After you have fixed your printed fabric, rinse it with plain water to get rid of the vinegar smell. Don't let it soak but rather just put it under the tap for a few seconds. Your rinsing water should be cold.
Then hang it out to dry.
Commercial Alternatives for Fixing
I got great results with black ink and fixing it with vinegar but if you want color printing on your labels or need labels of a more commercial quality then these products can help you get great results.
- PFD (Prepared for Dyeing) Fabric - This fabric is pre-treated with chemicals to help the dyes set. This would eliminate the need for the vinegar bath. It is generally not that expensive but is not available everywhere.
- Inkjet Fabric Sheets - There are a few brands available on the market. These are A4 sheets of pre-treated fabric backed onto paper. They are generally good quality and give consistently good results and once again you don't need to fix the ink after printing. The only negative is that they tend to be a little expensive if you are not in the US.
- Permanent Inks - Some brands of printers have permanent inks that produce washable results. You can put your fabric on the freezer paper and then just print without worrying about fixing the ink.
- Fixatives - You can buy fixatives to pretreat the fabric and to set the ink afterward. After the initial outlay, this doesn't work out to be too expensive. Popular brands are Bubble Jet Set, Bubble Jet Rinse and Rit.
Step 4 - Finishing
Once the tags are dry, they are ready for backing and cutting. I like to add fusible interfacing to the back of my fabric before I cut the labels up. I generally use a double-sided fusible facing but single-sided works just as well. The interfacing gives some stiffness to the labels but is not absolutely necessary.
You can cut the labels with straight scissors or a rotary cutter or pinking shears. The addition of the fusible interfacing stops the edges from fraying so the pinking shears are purely for looks.

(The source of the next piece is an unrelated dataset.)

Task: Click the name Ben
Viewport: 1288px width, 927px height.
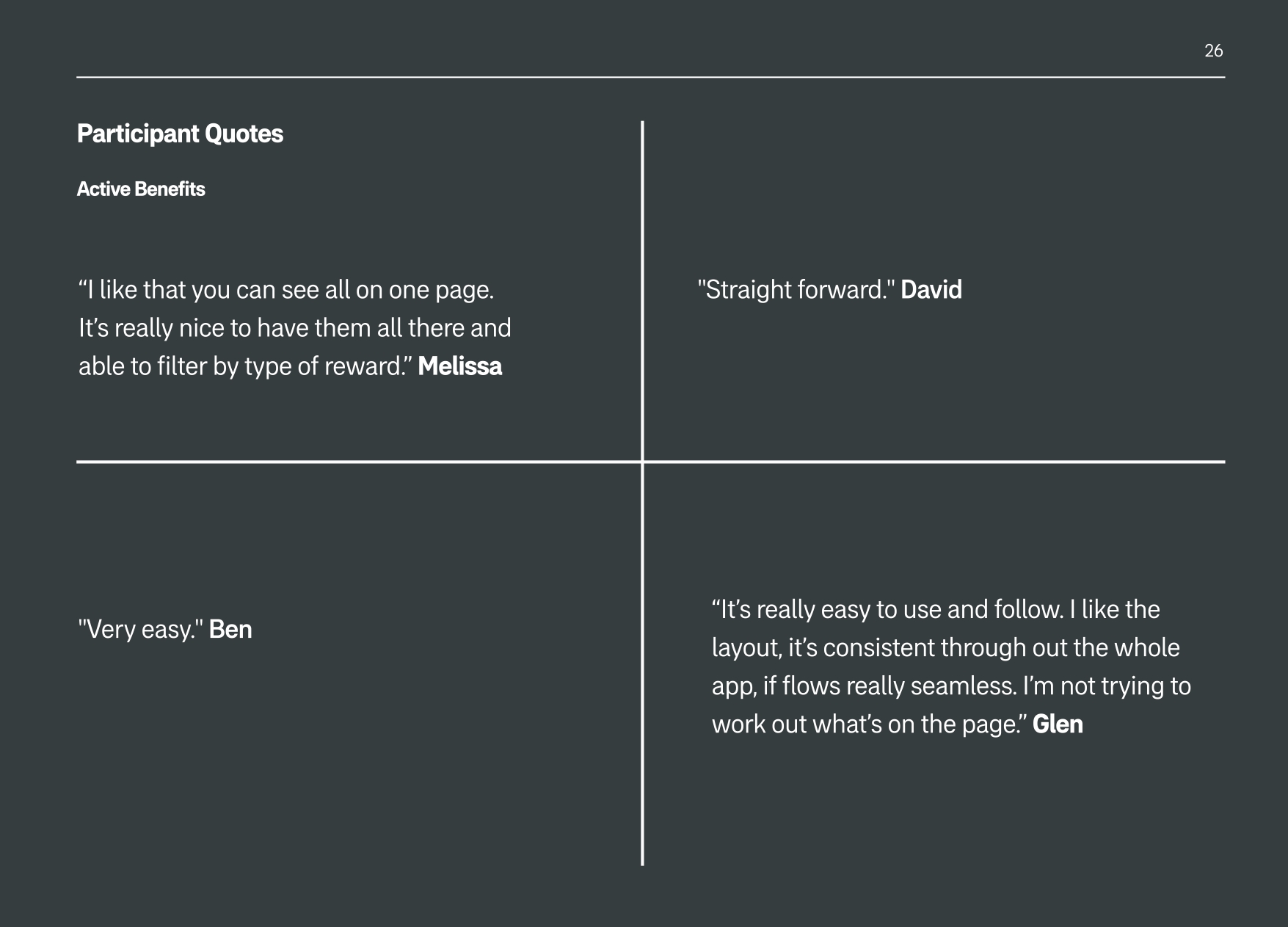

Now they are ready to attach to your project by sewing around the edge.
Alternatives - Make your own Clothing Labels
If you are worried about using your printer to print your own clothing labels on fabric, there are several alternatives to make your own clothing labels.

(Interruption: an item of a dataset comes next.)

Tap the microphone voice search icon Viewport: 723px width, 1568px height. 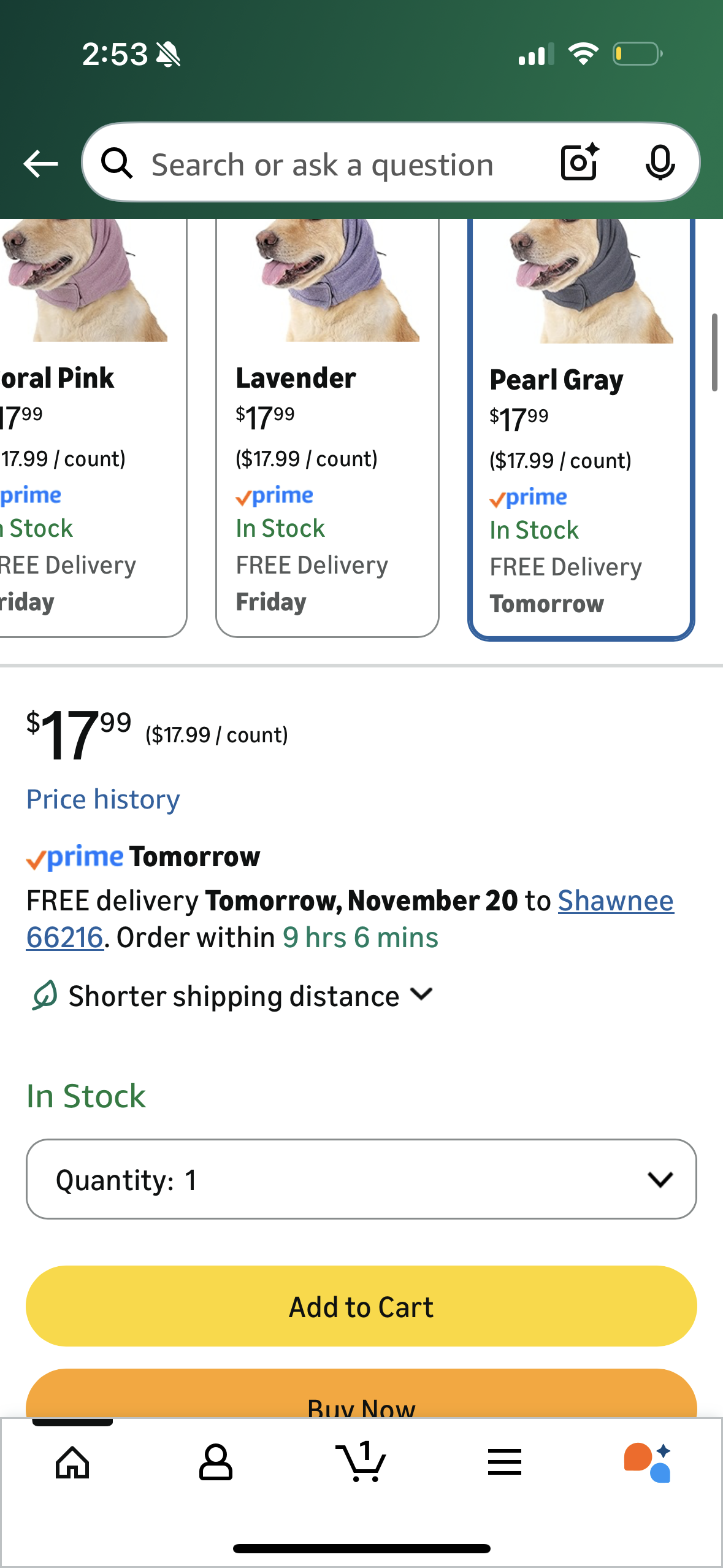click(x=660, y=163)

- CUSTOM PRINTING - Custom print fabric at Spoonflower or Zazzle - Print your logos on a yard of fabric, back it with interfacing and then cut them up.

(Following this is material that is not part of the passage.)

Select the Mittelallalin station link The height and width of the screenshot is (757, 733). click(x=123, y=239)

- ETSY - Etsy has lots of sellers producing small runs of labels
- TRANSFER SHEETS - T-shirt transfer sheets- These are designed for printing artwork for clothing and t-shirts and are readily available at most stationery stores. Most brands require you need to print a mirror image of your artwork. If you only have limited graphics skills this might put you off. I used this method when sewing for craft markets years ago. I found the labels didn't wash as well as the freezer paper method but perhaps the transfer sheets have improved since. It also gave a shiny appearance to the labels which I didn't personally like. I may try this method again at some point and will let you know how it goes.
Make your own Clothing Labels - In Conclusion
So now you know how to make your own clothing labels for your home sewing projects. I can't wait to hear what you are going to attach them to. Get sewing, knitting, and crafting! It is more fun than the housework I have to do now I've finished this long article.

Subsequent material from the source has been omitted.